Why, in the face of all the solid evidence in support of alternative non-nuclear energy, do these mainstream political parties and the Saskatchewan business elite and corporate media remain so reflexively adamant about nuclear power? The case for nuclear energy as a fix for climate change is a fraud.[28] Furthermore, with its dependency on massive amounts of coolant water and very real risks of further major accidents, the nuclear industry will never be able to provide fundamental energy security. Furthermore, there is growing research showing the serious environmental health hazards of the whole nuclear fuel system, from uranium mining[29] to nuclear power to spent fuel, and there remains strong reasons to believe that uranium continues to get into the nuclear and uranium weapons stream. If all this isn't enough to sway the pro-nukes, you'd think the clincher for business-minded people and governments would be the economic bottom-line - e.g. the fact that the federal government continues to bailout the nuclear industry with massive subsidies, and that real costing of nuclear shows it to be much more expensive than the alternatives.

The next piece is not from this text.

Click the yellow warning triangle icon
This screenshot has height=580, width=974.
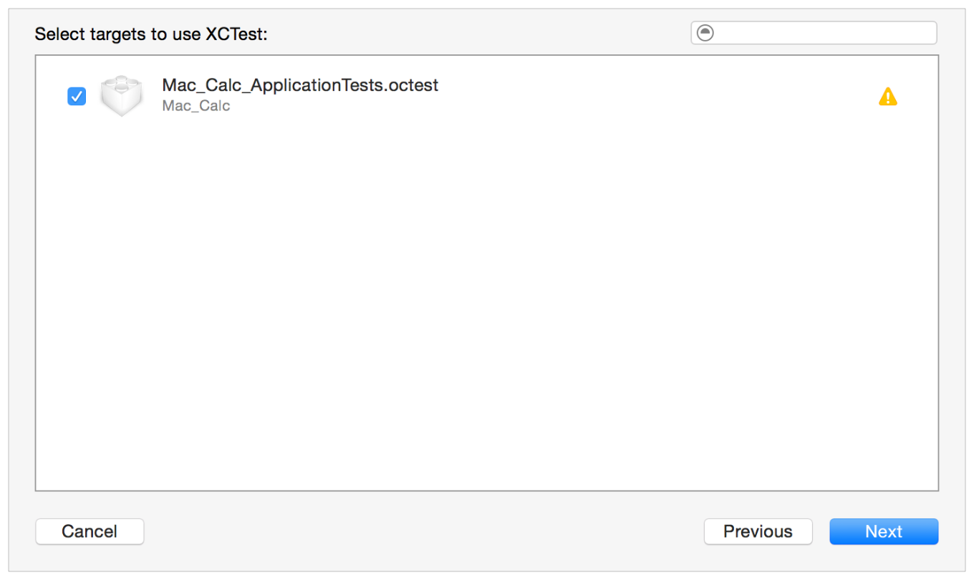[887, 97]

But, no, there is apparently no critical reasoning among those who flaunt the nuclear industry in Saskatchewan. Perhaps the reason why the nuclear proponents in Saskatchewan sometimes label the anti-nukes as "emotional zealots" is projection; because, deep down, the proponents are extremely emotional about the issue. They are even angry that the prospects, of what they have been led to believe will be a huge and profitable value-added economic boom from nuclear expansion, may go elsewhere.[30]

If reasoning about practical and effective strategies for addressing climate change won't convince them otherwise; if concerns about environmental and public health won't convince them otherwise; and if they prefer to treat the serious threat of nuclear proliferation as "out of site, out of mind", why won't the devastating economic critique of the nuclear industry convince them to let go of the nuclear dream which has become a nightmare? I can only conclude that as long as there are short-term private benefits and prospects of more lucrative economic activity from construction, infrastructure, labour, consulting, whatever, that the proponents will continue to support nuclear power, regardless of real costs to us and future generations. Until the money tree provided by direct and hidden subsidies dries up there will be those with links to state power who will keep picking from it.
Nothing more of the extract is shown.